Лицо Дьяченко было залито чужой кровью. Не имея возможности вытереть ее — руки по-прежнему были связаны, — он уткнулся лицом в снег. Перед тем как ринуться с копьем на первого врага, черный всадник неожиданно скинул Дьяченко с коня. Больно ударившись затылком и спиной об угловатую, как камень, землю, Дьяченко выматерил чертова незнакомца. Но затем, став свидетелем кровавого поединка, горячо славил Бога, что до сих пор еще жив. «Он так борется за мою жизнь. Или, может, варвары хотят отбить меня у него? О, нет! У них такие мерзкие хари! К тому же он сильней их. Лучше отдаться сильному, чем этим кругломордым. Но кто он, Господи?! И что ему от меня нужно?» — лихорадочно искал ответа Дьяченко.

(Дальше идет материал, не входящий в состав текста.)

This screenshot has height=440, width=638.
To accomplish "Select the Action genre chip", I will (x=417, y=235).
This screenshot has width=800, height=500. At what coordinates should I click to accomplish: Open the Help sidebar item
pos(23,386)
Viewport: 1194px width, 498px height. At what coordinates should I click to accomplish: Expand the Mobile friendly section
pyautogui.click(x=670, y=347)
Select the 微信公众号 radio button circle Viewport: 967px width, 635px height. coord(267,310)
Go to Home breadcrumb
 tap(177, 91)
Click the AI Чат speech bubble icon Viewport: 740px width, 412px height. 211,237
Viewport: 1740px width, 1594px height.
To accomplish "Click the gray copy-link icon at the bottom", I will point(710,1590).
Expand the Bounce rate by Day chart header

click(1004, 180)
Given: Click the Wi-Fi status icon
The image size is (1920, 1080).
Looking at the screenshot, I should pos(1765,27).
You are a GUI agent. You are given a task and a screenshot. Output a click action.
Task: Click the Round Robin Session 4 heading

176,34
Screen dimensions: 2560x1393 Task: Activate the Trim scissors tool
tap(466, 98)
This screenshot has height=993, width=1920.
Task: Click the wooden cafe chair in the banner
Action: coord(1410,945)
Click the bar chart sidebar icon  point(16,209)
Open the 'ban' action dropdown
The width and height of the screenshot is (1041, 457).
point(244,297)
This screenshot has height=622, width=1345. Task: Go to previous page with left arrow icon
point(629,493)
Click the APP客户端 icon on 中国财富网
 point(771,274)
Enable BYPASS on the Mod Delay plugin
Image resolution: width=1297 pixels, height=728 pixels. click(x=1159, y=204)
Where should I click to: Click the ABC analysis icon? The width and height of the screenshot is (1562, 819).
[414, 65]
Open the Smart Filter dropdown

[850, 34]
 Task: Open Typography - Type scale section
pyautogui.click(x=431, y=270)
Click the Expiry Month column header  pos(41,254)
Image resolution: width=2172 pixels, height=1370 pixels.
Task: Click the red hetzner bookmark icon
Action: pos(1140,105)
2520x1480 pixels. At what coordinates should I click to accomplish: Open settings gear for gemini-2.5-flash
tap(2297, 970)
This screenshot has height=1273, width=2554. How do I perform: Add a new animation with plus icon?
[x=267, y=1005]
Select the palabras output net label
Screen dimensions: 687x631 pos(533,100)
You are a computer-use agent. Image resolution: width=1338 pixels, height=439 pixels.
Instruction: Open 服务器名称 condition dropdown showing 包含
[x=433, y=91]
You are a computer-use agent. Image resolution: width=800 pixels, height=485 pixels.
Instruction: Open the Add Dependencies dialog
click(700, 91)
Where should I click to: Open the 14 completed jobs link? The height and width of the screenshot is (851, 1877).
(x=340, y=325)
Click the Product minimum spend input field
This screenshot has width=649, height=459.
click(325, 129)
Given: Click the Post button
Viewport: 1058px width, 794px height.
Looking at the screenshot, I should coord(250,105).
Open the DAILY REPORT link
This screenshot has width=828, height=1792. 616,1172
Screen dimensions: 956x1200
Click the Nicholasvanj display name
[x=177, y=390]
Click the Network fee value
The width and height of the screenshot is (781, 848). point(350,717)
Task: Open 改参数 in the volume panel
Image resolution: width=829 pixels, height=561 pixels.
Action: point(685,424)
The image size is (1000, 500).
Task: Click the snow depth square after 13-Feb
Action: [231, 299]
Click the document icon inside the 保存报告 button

Лежа на боку на холодной колкой земле, в грязном снегу, забрызганном кровью, затоптанном копытами, он с первобытным ужасом, незнакомым современному человеку, наблюдал, как острая сталь разрубает человеческую плоть, как летят в стороны куски этой плоти, с какой невероятной естественностью один человек лишает жизни другого. «Ну на хрена, на хрена я ему сдался?! Куда он меня все-таки вез, мать его?!» — Дьяченко продолжал истерично гадать, переживая, трясясь каждой клеткой своего беззащитного тела за жизнь черного воина.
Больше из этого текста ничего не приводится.